Deng’s solution was to disentangle the party from the administration of the government. Even though Deng was a staunch Leninist, he believed that the CCP would be stronger if it were not mixed up in the day-to-day running of the country.

Xi seems convinced of the the opposite. During his tenure, the party has dramatically increased the influence of its cells within mainland companies — including on management — and pushed firms to write “party-building” provisions directly into their corporate charters. According to FBI Director Christopher Wray, more foreign companies are now also being forced to host cells to monitor their compliance with CCP diktats.

More importantly, Xi has systematically restructured China’s governance by granting the party many of the executive powers previously assigned to state bureaucracies. He has set up new national-level party commissions with exclusive authority in key policy areas such as finance, national security, foreign affairs, science and technology, and cybersecurity. Once-powerful government ministries have effectively been downgraded.

Xi clearly believes that expanding the party’s influence across China’s government and society will revitalize a regime weakened by decades of economic modernization and market reforms. More direct party control will, in theory, give the CCP greater power and thus security.

This line of reasoning may sound persuasive. Indeed, after the short-lived insurrection of the Russian mercenary Wagner Group last month, Xi likely felt vindicated. His emphasis on party control over the military and secret police makes such a rebellion virtually impossible in China.

In reality, however, seeking the party’s absolute supremacy is far more likely to produce a more inefficient, corrupt, and weaker Chinese regime.

Xi’s power move is once again concentrating executive authority in the hands of party bosses at all levels of the Chinese party-state. As Deng himself pointed out four decades ago, this creates enormous inefficiency in decision-making because those party leaders have to sign off on all policy matters.

The CCP’s specialty is making political decisions on policy and personnel. Apparatchiks lack the expertise of the technocrats who successfully guided China’s decades of remarkable growth.

In some sectors, such as monetary policy, the party’s excessive influence can be positively harmful. In the 1990s, reformers tried to limit the influence of local party chiefs over the People’s Bank of China’s provincial branches by setting up large cross-regional branches, effectively imitating the US Federal Reserve system. The result was two decades of low inflation.

As part of his drive to strengthen the party’s control over the economy, Xi recently restored the old system, potentially handing over control of the central bank’s local branches to provincial party leaders and undermining the autonomy of the PBOC.

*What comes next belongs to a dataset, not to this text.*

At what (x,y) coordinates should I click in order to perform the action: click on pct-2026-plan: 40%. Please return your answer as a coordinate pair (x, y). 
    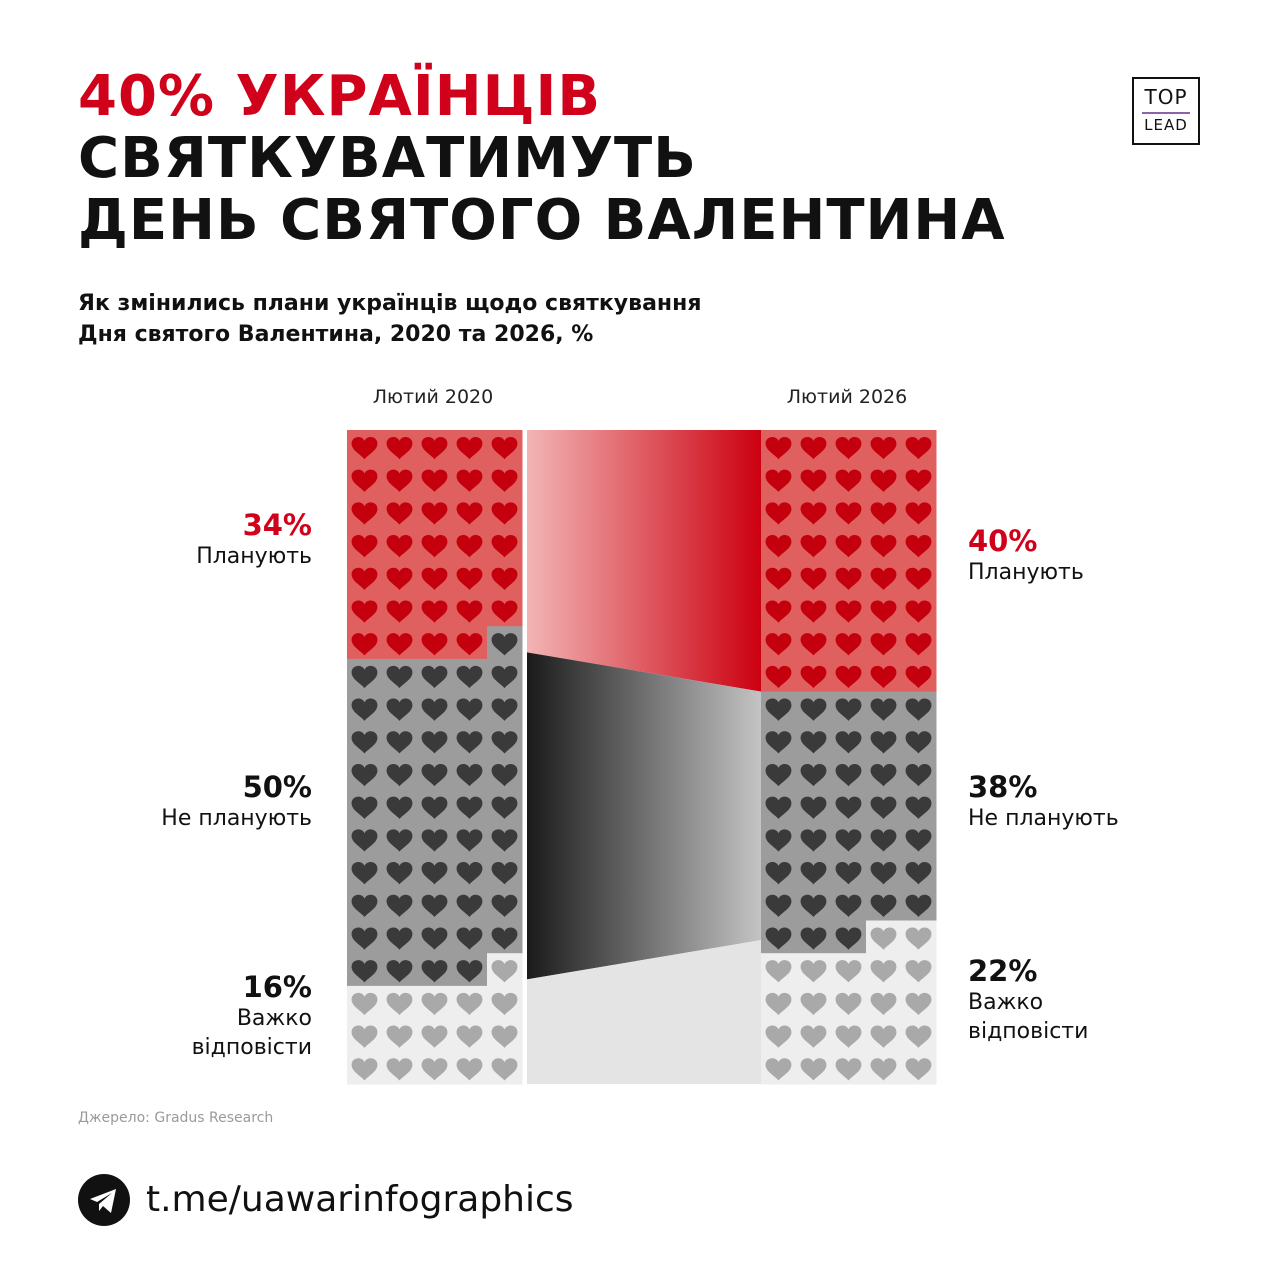
    Looking at the image, I should click on (1003, 541).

Xi’s proudest accomplishment has been his campaign against corruption. Ironically, reasserting the CCP’s supremacy risks fueling graft. Giving party apparatchiks too much power over administrative functions creates obvious opportunities to abuse that influence for personal gain. Cases such as that of China’s first cyber czar Lu Wei, sentenced to 14 years in jail for allegedly pocketing $4.8 million in bribes, will likely proliferate once again.

As far back as 2017, the CCP declared that “party, government, military, civilian, and academic — east, west, south, north, and center, the Party leads everything.” Somewhat aspirational at the time, that statement now holds a great degree of truth. As he gears up for a long period of confrontation with the US and its allies, Xi no doubt takes comfort in that fact. It may be short-lived.